Data for this exercise —

————————

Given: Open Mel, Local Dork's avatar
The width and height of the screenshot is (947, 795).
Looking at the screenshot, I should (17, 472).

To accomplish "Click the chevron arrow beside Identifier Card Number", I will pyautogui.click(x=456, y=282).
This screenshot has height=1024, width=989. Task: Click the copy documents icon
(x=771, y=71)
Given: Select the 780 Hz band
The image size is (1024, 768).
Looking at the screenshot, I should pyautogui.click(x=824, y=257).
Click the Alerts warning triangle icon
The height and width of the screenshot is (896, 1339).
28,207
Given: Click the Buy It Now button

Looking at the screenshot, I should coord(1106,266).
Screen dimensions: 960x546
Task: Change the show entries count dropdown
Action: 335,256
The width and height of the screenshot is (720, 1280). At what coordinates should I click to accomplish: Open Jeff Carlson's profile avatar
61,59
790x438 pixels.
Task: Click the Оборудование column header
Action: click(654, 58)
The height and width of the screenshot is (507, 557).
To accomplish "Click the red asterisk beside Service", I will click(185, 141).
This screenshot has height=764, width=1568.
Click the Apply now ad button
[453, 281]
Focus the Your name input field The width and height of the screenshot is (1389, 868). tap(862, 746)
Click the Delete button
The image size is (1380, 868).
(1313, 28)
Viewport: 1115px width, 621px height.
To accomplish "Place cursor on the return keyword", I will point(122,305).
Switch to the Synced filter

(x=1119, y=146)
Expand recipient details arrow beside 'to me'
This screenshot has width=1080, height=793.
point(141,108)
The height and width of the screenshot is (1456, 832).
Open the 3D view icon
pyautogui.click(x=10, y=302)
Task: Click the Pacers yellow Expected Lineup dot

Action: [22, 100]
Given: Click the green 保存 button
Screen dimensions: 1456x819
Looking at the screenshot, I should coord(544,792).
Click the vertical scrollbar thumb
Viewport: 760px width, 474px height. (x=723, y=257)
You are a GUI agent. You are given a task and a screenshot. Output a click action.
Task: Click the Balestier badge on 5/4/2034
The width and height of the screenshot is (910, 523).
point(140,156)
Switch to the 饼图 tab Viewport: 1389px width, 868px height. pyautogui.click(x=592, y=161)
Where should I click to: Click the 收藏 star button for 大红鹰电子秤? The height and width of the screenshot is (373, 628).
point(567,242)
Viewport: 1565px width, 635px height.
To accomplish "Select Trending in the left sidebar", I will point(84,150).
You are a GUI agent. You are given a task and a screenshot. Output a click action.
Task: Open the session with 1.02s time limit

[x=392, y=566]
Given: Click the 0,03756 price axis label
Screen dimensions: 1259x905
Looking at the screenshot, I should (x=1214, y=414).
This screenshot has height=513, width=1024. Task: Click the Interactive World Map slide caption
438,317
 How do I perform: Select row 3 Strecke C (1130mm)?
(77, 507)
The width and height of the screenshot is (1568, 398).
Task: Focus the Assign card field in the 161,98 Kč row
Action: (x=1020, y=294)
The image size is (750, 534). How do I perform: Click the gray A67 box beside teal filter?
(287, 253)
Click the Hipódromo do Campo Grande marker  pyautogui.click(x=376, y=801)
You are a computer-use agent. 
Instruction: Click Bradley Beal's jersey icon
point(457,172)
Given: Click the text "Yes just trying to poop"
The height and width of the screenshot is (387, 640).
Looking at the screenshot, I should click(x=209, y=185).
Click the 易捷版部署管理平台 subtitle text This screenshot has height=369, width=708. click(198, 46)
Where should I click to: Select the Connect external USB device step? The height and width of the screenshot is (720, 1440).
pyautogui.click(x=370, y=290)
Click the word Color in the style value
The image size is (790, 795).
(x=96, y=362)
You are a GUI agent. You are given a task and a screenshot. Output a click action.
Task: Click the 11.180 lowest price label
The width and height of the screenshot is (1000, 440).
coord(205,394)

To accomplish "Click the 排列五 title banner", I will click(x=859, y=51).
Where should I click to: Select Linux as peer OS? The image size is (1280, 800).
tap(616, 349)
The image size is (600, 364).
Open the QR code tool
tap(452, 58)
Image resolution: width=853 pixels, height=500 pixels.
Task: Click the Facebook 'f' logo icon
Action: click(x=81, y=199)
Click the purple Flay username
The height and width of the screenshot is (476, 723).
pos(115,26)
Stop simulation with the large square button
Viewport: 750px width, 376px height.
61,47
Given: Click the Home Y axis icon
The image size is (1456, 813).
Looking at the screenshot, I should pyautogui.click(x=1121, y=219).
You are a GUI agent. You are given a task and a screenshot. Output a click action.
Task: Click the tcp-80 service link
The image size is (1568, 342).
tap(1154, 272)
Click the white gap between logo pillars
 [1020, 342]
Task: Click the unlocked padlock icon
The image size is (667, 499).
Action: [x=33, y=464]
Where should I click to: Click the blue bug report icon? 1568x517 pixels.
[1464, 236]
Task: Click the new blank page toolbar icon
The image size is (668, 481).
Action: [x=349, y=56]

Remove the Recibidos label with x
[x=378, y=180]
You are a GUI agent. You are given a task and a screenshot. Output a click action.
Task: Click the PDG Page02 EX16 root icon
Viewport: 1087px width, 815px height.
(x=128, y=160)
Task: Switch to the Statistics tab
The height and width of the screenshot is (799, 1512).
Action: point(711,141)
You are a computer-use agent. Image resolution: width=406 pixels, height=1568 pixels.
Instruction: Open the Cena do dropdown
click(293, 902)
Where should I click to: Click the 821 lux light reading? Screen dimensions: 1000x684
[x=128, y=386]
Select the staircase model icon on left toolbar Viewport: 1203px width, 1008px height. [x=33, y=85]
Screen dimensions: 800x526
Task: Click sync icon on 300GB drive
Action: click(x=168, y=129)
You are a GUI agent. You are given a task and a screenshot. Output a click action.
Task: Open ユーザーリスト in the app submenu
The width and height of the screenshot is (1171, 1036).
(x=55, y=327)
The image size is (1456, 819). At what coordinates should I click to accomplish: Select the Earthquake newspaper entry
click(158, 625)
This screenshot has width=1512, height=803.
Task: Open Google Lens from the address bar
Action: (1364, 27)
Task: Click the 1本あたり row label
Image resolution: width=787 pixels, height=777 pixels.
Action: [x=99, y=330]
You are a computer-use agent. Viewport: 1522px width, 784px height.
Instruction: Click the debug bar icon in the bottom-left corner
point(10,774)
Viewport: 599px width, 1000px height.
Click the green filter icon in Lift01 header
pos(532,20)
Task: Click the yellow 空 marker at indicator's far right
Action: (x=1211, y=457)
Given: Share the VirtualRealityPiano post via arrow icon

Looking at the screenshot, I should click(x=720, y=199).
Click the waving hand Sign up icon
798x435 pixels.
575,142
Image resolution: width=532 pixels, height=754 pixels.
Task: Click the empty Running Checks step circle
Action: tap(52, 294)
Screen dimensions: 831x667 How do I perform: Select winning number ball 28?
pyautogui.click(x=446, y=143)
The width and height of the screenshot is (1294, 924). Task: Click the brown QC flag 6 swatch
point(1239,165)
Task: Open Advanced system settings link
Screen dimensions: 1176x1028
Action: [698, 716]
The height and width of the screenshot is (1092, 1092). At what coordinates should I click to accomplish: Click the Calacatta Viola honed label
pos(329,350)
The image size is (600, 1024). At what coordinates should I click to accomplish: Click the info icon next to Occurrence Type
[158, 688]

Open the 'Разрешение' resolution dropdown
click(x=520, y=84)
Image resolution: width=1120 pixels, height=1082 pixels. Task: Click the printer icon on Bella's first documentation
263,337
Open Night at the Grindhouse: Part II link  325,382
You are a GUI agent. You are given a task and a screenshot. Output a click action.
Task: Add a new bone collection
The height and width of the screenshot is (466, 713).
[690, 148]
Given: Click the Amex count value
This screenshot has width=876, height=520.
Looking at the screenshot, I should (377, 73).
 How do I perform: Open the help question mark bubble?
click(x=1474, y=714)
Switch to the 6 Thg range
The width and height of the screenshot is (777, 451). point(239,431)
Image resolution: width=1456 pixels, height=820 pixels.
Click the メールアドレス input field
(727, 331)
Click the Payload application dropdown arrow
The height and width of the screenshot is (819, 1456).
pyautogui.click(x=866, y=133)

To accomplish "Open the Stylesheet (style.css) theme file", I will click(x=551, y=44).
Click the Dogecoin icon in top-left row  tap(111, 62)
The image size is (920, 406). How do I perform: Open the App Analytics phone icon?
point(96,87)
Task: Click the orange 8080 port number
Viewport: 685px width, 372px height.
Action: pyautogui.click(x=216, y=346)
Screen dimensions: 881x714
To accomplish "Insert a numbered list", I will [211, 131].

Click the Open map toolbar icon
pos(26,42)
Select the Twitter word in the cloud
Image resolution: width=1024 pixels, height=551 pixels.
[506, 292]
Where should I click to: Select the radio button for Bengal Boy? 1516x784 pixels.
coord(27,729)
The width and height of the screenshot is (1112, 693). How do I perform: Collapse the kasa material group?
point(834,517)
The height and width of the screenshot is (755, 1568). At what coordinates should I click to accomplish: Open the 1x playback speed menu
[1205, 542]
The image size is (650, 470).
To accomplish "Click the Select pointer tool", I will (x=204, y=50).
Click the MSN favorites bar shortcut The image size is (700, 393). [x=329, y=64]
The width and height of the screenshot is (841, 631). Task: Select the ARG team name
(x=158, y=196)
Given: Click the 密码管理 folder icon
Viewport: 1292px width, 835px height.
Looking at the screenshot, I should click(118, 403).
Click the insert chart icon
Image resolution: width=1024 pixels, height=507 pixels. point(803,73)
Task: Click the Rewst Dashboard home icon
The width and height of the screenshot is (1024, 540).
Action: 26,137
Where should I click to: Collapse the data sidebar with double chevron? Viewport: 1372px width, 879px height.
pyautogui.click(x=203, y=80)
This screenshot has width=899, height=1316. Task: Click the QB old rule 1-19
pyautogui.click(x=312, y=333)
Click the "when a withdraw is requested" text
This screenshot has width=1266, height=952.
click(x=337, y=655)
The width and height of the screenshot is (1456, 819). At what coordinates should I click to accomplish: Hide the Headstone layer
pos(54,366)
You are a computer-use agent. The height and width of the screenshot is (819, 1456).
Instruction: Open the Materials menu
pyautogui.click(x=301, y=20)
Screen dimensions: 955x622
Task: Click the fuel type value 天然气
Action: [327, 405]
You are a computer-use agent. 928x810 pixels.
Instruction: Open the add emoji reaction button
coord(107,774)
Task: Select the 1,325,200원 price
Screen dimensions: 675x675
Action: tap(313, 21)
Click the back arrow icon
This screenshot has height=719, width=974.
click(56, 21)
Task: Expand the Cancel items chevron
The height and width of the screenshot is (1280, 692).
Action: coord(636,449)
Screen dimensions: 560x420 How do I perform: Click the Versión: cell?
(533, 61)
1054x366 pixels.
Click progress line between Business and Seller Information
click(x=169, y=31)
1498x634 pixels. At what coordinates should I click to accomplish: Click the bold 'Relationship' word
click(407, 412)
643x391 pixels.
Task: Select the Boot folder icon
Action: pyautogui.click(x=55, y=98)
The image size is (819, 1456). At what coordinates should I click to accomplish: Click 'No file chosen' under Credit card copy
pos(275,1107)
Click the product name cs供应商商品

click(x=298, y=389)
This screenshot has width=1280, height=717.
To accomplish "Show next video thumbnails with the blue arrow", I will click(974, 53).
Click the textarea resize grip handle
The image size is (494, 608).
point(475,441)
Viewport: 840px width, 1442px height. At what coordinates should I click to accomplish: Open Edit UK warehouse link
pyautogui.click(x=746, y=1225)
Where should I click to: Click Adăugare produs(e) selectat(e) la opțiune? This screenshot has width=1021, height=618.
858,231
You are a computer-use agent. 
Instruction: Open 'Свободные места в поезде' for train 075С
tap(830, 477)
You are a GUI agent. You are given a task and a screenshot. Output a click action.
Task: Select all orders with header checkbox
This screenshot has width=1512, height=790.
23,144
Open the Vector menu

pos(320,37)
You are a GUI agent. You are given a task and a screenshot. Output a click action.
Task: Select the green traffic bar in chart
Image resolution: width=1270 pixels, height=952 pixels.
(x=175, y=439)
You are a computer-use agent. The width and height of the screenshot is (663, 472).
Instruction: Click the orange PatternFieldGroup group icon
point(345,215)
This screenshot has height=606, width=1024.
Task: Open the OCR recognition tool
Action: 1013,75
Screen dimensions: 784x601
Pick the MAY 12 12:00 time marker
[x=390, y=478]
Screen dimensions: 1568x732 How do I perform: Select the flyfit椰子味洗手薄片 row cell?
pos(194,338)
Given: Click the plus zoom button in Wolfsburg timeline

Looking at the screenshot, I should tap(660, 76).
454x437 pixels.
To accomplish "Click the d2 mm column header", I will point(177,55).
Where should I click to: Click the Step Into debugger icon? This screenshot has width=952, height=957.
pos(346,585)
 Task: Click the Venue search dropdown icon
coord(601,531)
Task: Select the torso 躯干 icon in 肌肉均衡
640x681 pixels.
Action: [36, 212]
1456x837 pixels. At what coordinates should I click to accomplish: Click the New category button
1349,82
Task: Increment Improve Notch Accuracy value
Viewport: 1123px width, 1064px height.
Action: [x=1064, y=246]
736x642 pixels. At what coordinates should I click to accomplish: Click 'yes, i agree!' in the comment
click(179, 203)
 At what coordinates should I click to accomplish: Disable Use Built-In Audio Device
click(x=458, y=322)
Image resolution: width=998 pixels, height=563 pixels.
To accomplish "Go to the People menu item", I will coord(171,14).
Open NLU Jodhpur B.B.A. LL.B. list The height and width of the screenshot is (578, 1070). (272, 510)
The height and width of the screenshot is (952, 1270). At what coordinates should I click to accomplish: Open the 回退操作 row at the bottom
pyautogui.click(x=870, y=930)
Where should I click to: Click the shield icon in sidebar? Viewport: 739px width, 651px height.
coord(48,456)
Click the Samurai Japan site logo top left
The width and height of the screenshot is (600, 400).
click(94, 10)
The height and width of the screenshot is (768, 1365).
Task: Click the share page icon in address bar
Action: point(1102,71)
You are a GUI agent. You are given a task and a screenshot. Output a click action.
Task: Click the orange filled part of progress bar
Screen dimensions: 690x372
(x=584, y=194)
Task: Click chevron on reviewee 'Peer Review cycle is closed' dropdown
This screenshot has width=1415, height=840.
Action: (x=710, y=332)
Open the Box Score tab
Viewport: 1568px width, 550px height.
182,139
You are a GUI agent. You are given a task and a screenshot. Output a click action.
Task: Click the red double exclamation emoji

————————

Stated goal —
Write out the items above verbatim, from the line that contains "How do I perform: Select row" through the line that contains "Action: [x=33, y=464]", including both of those lines.

Expected answer —
 How do I perform: Select row 3 Strecke C (1130mm)?
(77, 507)
The width and height of the screenshot is (1568, 398).
Task: Focus the Assign card field in the 161,98 Kč row
Action: (x=1020, y=294)
The image size is (750, 534). How do I perform: Click the gray A67 box beside teal filter?
(287, 253)
Click the Hipódromo do Campo Grande marker  pyautogui.click(x=376, y=801)
You are a computer-use agent. 
Instruction: Click Bradley Beal's jersey icon
point(457,172)
Given: Click the text "Yes just trying to poop"
The height and width of the screenshot is (387, 640).
Looking at the screenshot, I should click(x=209, y=185).
Click the 易捷版部署管理平台 subtitle text This screenshot has height=369, width=708. click(198, 46)
Where should I click to: Select the Connect external USB device step? The height and width of the screenshot is (720, 1440).
pyautogui.click(x=370, y=290)
Click the word Color in the style value
The image size is (790, 795).
(x=96, y=362)
You are a GUI agent. You are given a task and a screenshot. Output a click action.
Task: Click the 11.180 lowest price label
The width and height of the screenshot is (1000, 440).
coord(205,394)

To accomplish "Click the 排列五 title banner", I will click(x=859, y=51).
Where should I click to: Select Linux as peer OS? The image size is (1280, 800).
tap(616, 349)
The image size is (600, 364).
Open the QR code tool
tap(452, 58)
Image resolution: width=853 pixels, height=500 pixels.
Task: Click the Facebook 'f' logo icon
Action: click(x=81, y=199)
Click the purple Flay username
The height and width of the screenshot is (476, 723).
pos(115,26)
Stop simulation with the large square button
Viewport: 750px width, 376px height.
61,47
Given: Click the Home Y axis icon
The image size is (1456, 813).
Looking at the screenshot, I should pyautogui.click(x=1121, y=219).
You are a GUI agent. You are given a task and a screenshot. Output a click action.
Task: Click the tcp-80 service link
The image size is (1568, 342).
tap(1154, 272)
Click the white gap between logo pillars
 [1020, 342]
Task: Click the unlocked padlock icon
The image size is (667, 499).
Action: [x=33, y=464]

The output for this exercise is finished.